* **Exercise directions**
State how many lines in the following entries contain the word "height". No other output.

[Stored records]
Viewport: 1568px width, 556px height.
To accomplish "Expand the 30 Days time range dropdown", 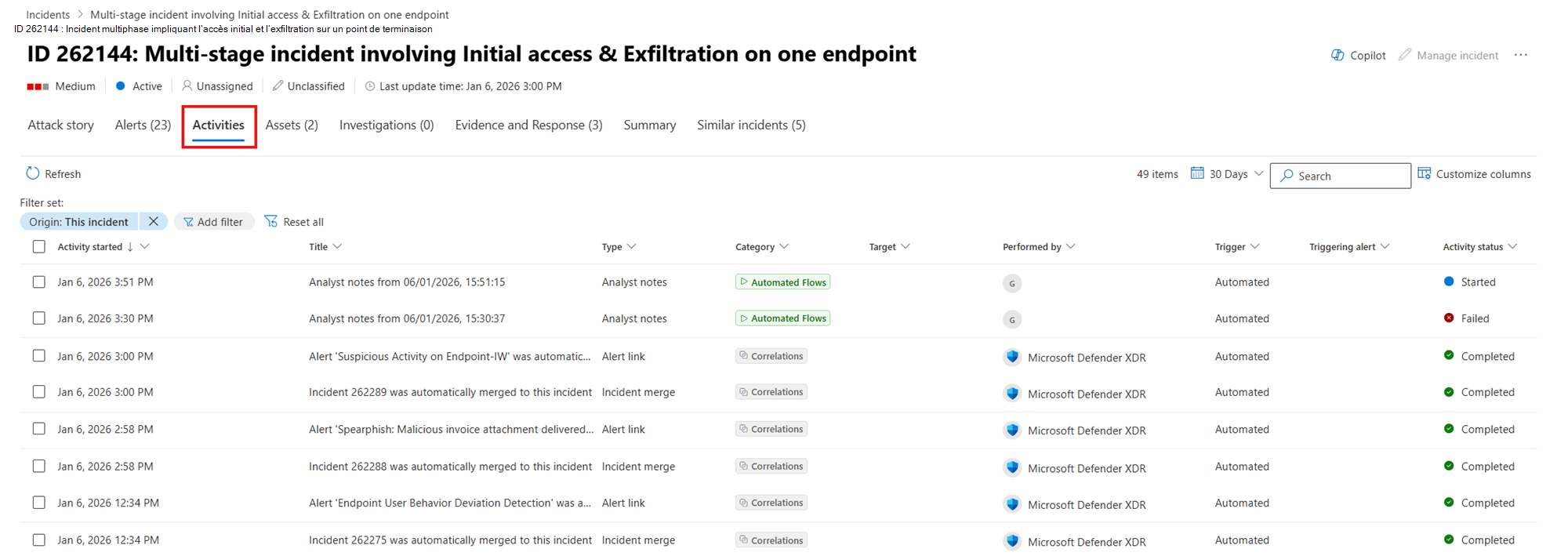I will tap(1259, 173).
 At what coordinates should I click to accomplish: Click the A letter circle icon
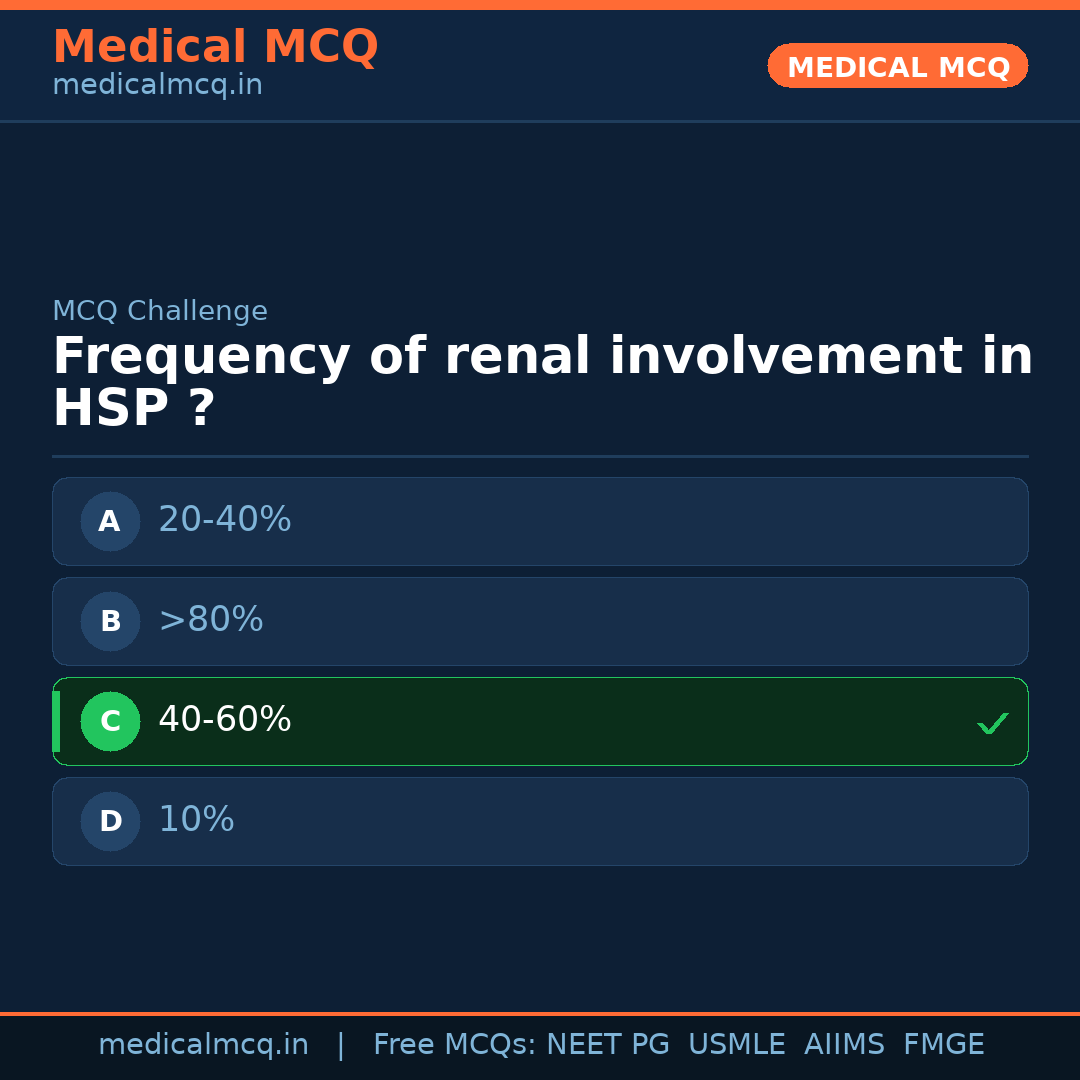(110, 521)
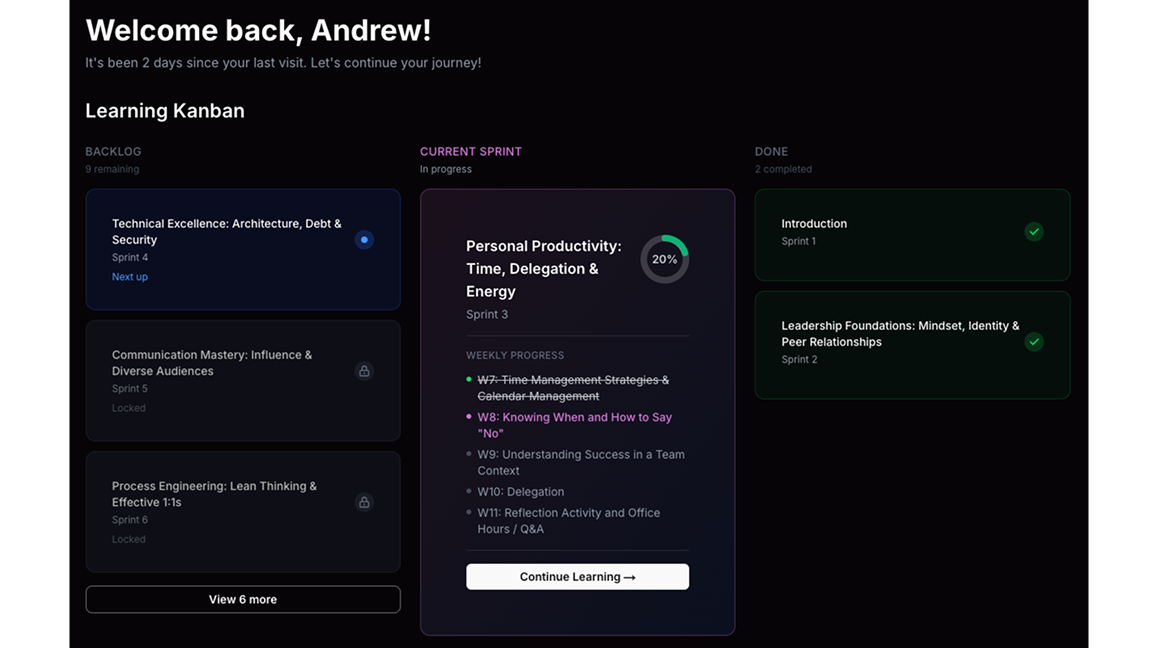
Task: Select the CURRENT SPRINT column header
Action: coord(471,152)
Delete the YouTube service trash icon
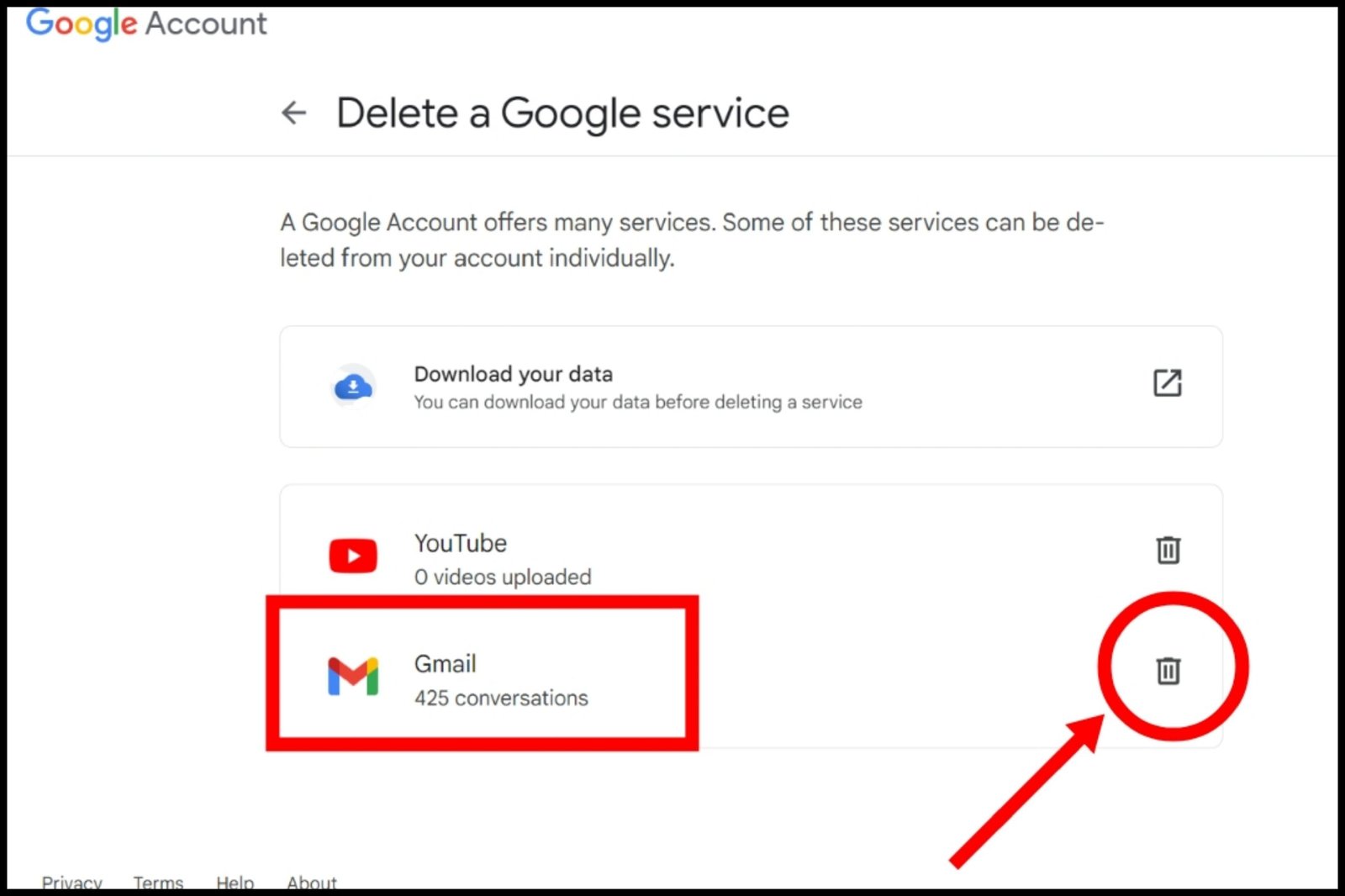 click(x=1168, y=550)
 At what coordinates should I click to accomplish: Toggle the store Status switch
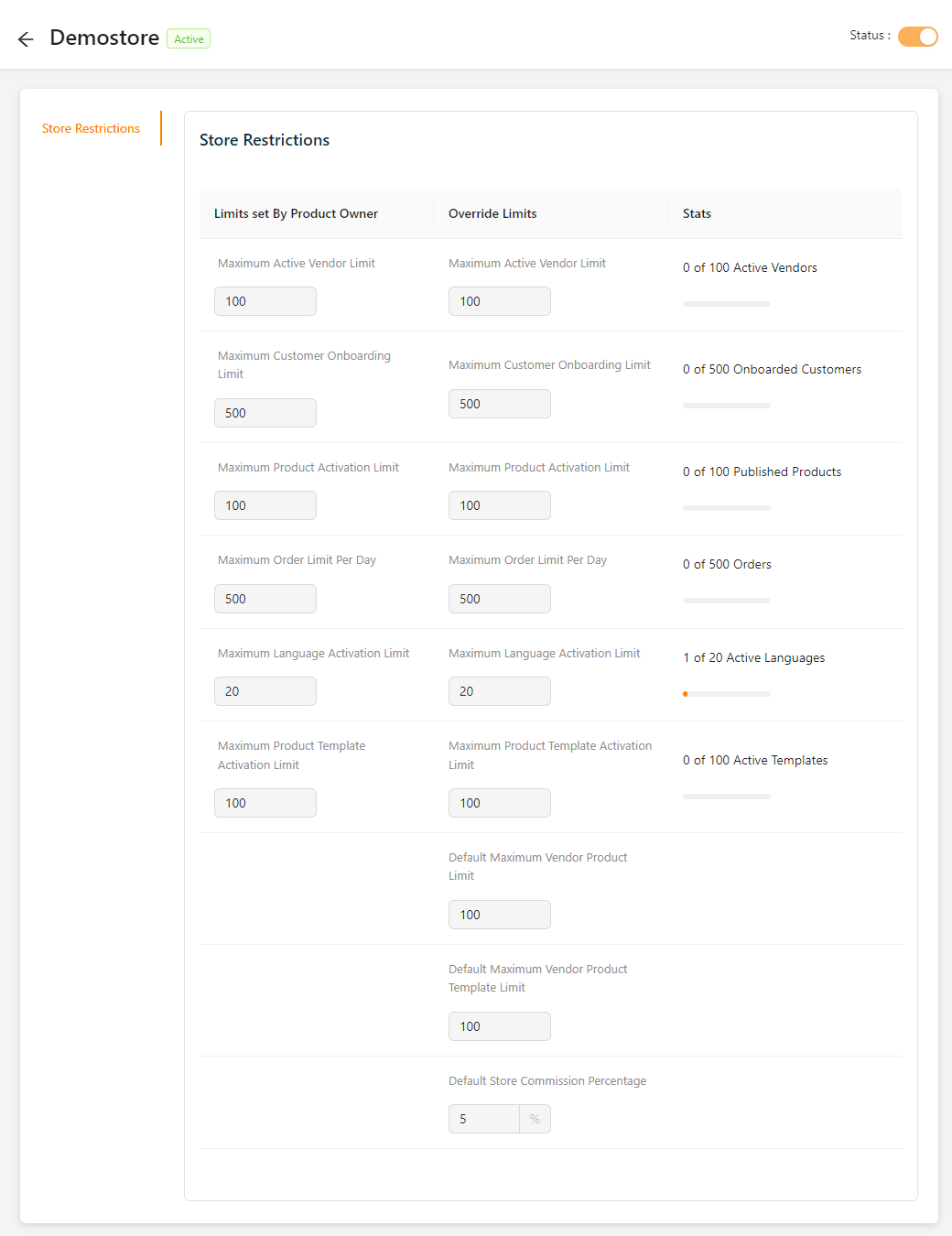coord(917,37)
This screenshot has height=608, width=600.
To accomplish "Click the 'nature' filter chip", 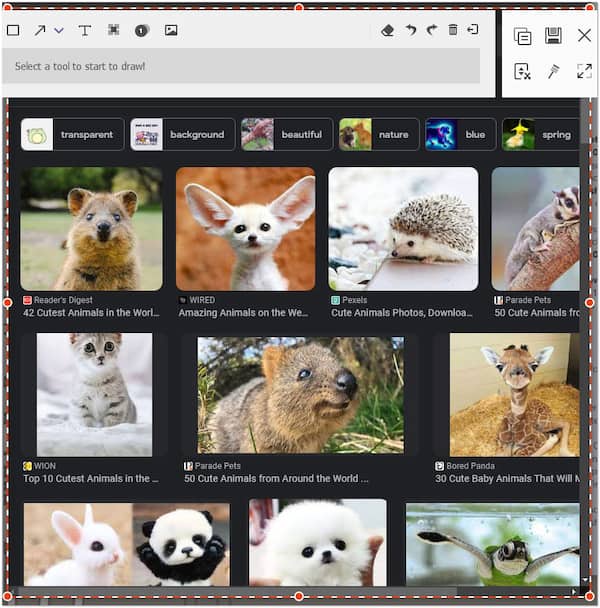I will (x=379, y=134).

* **Solved problem**
2